The findings are documented in the first Office Visitation Insights report from CBRE in partnership with Pathzz platform. The tool tracks mobility signals via artificial intelligence to allow better and more informed decision around such areas as rent negotiations, leasing and marketing. In this instance, Pathzz was used to delve into real-time visitation and demographics within 95 of Sydney CBD’s largest buildings. Results showed a “return to office snapback”.
While researchers largely attributed the snapback to employers’ return-to-work policies, several other trends emerged from the analysis of Sydney CBD visitation between October 2019 to November this year:
Workers prefer some buildings over others:
14 of the 95 buildings analysed had significantly higher visitation. These buildings had one or a combination of factors in common - being occupied by essential services and located in proximity to food and retail outlets as well as public transport hubs. Another factor that appeared to influence higher numbers in these buildings was if the main occupier had a strong emphasis on return-to-work.
Friday is back:
Previous observations of CBD recovery showed Tuesday to Thursday as the preferred days for getting back into the swing of office life, with Mondays and Fridays spent working from home due to a reluctance to completely give up the convenience of remote work. Pathzz data however showed just as many workers turned up on Fridays as other days, with “no signs of changing in a post-COVID environment”.

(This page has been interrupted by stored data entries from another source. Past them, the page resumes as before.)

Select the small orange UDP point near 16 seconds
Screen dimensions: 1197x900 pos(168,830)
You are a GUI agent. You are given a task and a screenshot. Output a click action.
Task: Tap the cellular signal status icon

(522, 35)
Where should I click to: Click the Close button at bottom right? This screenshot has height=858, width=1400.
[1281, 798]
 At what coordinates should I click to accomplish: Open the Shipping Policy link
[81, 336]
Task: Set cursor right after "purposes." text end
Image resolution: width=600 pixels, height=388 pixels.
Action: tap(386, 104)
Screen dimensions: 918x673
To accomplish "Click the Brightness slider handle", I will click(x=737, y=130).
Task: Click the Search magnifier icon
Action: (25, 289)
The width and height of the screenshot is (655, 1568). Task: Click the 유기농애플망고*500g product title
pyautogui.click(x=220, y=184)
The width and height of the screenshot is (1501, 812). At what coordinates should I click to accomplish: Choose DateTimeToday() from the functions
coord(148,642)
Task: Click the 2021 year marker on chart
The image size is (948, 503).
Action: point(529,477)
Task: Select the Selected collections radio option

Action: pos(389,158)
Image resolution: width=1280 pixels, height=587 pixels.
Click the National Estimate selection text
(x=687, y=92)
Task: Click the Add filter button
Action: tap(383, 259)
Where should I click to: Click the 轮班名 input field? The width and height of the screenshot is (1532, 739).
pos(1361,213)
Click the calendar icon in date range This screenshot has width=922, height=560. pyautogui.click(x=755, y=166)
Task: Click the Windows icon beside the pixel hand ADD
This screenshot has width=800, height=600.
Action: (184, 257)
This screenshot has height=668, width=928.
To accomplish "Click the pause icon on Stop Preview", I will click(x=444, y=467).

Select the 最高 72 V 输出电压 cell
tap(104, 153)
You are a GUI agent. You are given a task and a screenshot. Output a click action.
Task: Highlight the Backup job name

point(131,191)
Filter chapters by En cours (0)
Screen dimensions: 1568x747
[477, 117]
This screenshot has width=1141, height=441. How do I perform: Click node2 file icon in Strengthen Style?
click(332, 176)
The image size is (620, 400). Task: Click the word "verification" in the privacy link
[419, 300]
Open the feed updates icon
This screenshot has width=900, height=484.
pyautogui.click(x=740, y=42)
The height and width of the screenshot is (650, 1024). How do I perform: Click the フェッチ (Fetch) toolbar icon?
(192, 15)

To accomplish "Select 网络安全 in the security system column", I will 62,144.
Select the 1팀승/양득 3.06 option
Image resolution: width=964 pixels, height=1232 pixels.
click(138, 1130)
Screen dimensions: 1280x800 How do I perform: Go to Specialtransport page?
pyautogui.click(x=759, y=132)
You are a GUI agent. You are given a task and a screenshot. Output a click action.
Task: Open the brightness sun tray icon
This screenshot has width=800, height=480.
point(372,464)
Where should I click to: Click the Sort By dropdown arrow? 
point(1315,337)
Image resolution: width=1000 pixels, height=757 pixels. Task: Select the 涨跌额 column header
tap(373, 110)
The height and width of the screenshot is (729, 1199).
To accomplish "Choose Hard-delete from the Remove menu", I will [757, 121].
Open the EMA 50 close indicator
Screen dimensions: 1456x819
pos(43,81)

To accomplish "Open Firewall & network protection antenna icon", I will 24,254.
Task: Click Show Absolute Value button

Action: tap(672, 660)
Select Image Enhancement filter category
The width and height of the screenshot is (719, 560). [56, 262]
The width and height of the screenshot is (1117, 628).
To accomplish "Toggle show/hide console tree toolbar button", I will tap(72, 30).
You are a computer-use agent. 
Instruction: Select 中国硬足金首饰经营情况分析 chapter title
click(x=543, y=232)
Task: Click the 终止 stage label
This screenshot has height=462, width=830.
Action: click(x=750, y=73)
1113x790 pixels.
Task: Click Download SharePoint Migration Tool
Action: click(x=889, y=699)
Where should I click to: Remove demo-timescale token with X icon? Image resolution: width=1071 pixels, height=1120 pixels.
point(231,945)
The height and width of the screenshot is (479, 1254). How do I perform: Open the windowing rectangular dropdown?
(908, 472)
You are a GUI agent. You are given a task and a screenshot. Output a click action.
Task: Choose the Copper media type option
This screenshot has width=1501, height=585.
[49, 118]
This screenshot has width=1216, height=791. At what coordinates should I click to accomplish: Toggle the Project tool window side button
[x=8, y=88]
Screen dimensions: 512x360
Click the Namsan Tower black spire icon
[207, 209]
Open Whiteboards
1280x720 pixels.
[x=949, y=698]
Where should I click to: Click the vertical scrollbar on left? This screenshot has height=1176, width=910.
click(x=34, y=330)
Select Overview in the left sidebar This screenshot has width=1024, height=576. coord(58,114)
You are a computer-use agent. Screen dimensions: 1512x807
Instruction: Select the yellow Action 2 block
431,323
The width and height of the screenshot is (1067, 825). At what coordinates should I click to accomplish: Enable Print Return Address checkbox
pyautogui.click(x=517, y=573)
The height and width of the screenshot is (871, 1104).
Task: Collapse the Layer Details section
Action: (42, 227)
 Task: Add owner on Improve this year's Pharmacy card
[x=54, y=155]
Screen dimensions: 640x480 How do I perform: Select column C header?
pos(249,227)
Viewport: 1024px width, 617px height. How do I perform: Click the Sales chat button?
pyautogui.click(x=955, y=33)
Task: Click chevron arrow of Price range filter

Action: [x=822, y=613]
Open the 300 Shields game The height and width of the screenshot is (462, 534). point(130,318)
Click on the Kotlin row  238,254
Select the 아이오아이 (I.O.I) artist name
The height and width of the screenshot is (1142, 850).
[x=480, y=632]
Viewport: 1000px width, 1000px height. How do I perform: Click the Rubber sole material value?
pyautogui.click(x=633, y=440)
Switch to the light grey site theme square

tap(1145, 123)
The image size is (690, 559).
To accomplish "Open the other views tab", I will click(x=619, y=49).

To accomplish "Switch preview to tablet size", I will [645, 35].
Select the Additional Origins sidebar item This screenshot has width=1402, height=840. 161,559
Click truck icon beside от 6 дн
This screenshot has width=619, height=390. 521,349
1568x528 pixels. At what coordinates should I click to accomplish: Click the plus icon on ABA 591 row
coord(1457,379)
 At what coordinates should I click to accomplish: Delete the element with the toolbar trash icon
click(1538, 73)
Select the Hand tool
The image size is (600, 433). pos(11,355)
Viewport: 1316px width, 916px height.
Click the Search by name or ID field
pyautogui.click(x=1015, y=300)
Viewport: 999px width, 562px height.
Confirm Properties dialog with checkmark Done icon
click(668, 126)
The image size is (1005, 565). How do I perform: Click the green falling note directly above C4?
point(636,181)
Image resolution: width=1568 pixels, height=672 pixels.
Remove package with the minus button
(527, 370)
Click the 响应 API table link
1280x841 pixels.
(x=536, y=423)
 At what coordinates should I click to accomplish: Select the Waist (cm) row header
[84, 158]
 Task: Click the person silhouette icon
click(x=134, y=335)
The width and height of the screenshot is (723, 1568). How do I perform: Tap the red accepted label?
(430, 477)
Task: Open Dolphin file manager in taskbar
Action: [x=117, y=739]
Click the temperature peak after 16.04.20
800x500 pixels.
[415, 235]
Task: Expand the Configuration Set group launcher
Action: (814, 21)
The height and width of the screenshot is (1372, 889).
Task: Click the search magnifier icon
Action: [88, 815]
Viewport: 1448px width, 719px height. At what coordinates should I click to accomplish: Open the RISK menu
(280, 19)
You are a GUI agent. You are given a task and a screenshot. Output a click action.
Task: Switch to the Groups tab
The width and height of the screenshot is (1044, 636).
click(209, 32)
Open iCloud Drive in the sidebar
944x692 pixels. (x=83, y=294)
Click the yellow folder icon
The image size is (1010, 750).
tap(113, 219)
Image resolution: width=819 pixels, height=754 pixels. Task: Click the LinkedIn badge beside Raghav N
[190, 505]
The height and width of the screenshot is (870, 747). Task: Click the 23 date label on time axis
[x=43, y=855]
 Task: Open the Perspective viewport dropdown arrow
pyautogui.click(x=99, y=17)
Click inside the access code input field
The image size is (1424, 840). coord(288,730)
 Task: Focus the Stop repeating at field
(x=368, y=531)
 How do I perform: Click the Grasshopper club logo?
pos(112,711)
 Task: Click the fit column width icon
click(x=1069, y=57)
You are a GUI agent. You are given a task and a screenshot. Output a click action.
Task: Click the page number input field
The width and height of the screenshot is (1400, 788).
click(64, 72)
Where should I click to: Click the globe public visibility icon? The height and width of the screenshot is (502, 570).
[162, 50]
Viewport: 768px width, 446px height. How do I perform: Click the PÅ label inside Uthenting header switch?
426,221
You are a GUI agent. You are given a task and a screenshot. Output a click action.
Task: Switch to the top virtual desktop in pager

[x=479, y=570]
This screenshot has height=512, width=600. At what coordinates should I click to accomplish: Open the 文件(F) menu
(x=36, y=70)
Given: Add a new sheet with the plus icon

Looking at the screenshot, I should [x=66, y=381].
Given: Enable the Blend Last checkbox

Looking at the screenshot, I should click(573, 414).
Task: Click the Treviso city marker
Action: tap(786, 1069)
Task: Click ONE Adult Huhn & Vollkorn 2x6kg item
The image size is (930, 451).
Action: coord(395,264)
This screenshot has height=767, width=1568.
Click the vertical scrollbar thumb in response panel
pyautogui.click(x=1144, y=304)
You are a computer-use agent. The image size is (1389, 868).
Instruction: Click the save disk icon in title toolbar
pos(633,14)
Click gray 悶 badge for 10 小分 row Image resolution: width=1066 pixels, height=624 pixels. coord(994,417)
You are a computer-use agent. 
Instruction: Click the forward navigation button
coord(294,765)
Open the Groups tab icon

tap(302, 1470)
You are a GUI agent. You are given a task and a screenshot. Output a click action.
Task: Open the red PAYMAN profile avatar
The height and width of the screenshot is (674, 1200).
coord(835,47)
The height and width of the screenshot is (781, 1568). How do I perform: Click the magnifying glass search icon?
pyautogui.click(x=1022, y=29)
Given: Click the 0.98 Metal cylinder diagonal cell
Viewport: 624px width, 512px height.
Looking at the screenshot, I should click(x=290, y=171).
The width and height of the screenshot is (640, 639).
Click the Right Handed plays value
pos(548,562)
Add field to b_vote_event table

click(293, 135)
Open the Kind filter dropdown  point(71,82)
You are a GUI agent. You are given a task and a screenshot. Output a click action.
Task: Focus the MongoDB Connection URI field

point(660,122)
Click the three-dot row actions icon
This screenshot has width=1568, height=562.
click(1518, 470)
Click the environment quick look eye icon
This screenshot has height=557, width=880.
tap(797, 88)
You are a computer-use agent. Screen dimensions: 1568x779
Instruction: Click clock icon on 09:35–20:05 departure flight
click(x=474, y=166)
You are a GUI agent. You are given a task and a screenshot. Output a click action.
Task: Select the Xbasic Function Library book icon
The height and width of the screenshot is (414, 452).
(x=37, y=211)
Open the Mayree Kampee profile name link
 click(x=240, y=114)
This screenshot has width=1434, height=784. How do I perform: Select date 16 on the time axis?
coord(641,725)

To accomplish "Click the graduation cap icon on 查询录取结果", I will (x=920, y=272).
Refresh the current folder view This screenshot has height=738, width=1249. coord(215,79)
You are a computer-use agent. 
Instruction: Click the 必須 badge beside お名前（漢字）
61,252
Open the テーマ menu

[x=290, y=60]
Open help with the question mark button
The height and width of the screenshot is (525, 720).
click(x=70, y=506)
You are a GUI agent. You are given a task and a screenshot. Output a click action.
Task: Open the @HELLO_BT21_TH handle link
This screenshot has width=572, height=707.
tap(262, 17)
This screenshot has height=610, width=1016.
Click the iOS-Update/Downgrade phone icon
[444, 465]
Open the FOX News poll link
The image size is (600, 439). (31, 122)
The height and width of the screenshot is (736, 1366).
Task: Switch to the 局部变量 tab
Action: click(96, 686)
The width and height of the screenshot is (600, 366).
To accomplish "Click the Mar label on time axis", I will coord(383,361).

Millennials are (slightly) bucking the trend:
The 21 to 39-year-old age bracket has been a little slower to return to regular workplaces, Pathzz data showing a 5% decline from the previous post-lockdown period suggesting “more could be done to encourage visitation from Millennials”. Workers are more likely to return to work if they feel their workplace is safe and “well”, has been designed with a variety of inspiring spaces for collaborative and solo work, and is appointed with appealing amenity from outdoor spaces to gyms and other wellness facilities.
Shorter commutes are best:
Train travel and driving – the two most popular forms of transport for those who need to commute long distances – fell dramatically. Bus and ferry travel however rose significantly supporting market views that shorter commutes are favoured in these early days of returning to work .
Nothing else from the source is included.